▶ [WORK INSTRUCTIONS]
Nothing in the data is to be left out; copy it exactly.
BEGIN SUPPLIED MATERIAL
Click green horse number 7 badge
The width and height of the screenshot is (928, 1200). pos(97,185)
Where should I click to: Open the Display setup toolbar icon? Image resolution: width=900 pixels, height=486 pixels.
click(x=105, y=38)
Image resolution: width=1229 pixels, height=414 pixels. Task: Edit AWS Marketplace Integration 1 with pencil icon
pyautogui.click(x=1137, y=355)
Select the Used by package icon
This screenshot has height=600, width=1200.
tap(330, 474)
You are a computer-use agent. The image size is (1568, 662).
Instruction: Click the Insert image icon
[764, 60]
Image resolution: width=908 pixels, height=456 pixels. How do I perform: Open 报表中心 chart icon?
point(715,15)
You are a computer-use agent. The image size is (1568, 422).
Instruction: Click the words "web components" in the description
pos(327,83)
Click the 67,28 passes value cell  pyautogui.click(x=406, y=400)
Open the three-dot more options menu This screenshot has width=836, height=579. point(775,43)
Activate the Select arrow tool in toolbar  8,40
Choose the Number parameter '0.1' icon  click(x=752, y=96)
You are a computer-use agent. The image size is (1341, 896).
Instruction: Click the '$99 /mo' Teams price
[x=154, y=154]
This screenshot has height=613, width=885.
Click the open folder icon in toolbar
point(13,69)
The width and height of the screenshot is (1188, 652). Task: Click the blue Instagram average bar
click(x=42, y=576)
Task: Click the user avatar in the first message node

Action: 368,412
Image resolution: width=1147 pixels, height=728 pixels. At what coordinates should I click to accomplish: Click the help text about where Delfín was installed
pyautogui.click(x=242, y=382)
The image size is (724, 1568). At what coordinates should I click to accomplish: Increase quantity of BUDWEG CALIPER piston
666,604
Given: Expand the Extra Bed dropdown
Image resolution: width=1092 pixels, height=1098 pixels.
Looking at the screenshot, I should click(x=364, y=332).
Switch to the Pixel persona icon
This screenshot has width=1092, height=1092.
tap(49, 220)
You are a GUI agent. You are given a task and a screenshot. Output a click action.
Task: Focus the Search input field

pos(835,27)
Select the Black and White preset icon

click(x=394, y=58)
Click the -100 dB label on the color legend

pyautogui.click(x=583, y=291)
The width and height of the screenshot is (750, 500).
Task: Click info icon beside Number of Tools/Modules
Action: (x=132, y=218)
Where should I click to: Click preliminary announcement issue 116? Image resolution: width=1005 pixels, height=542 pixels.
END SUPPLIED MATERIAL
▶ [RESPONSE BELOW]
Click green horse number 7 badge
The width and height of the screenshot is (928, 1200). pos(97,185)
Where should I click to: Open the Display setup toolbar icon? Image resolution: width=900 pixels, height=486 pixels.
click(x=105, y=38)
Image resolution: width=1229 pixels, height=414 pixels. Task: Edit AWS Marketplace Integration 1 with pencil icon
pyautogui.click(x=1137, y=355)
Select the Used by package icon
This screenshot has height=600, width=1200.
tap(330, 474)
You are a computer-use agent. The image size is (1568, 662).
Instruction: Click the Insert image icon
[764, 60]
Image resolution: width=908 pixels, height=456 pixels. How do I perform: Open 报表中心 chart icon?
point(715,15)
You are a computer-use agent. The image size is (1568, 422).
Instruction: Click the words "web components" in the description
pos(327,83)
Click the 67,28 passes value cell  pyautogui.click(x=406, y=400)
Open the three-dot more options menu This screenshot has width=836, height=579. point(775,43)
Activate the Select arrow tool in toolbar  8,40
Choose the Number parameter '0.1' icon  click(x=752, y=96)
You are a computer-use agent. The image size is (1341, 896).
Instruction: Click the '$99 /mo' Teams price
[x=154, y=154]
This screenshot has height=613, width=885.
Click the open folder icon in toolbar
point(13,69)
The width and height of the screenshot is (1188, 652). Task: Click the blue Instagram average bar
click(x=42, y=576)
Task: Click the user avatar in the first message node

Action: 368,412
Image resolution: width=1147 pixels, height=728 pixels. At what coordinates should I click to accomplish: Click the help text about where Delfín was installed
pyautogui.click(x=242, y=382)
The image size is (724, 1568). At what coordinates should I click to accomplish: Increase quantity of BUDWEG CALIPER piston
666,604
Given: Expand the Extra Bed dropdown
Image resolution: width=1092 pixels, height=1098 pixels.
Looking at the screenshot, I should click(x=364, y=332).
Switch to the Pixel persona icon
This screenshot has width=1092, height=1092.
tap(49, 220)
You are a GUI agent. You are given a task and a screenshot. Output a click action.
Task: Focus the Search input field

pos(835,27)
Select the Black and White preset icon

click(x=394, y=58)
Click the -100 dB label on the color legend

pyautogui.click(x=583, y=291)
The width and height of the screenshot is (750, 500).
Task: Click info icon beside Number of Tools/Modules
Action: (x=132, y=218)
Where should I click to: Click preliminary announcement issue 116? Image resolution: width=1005 pixels, height=542 pixels.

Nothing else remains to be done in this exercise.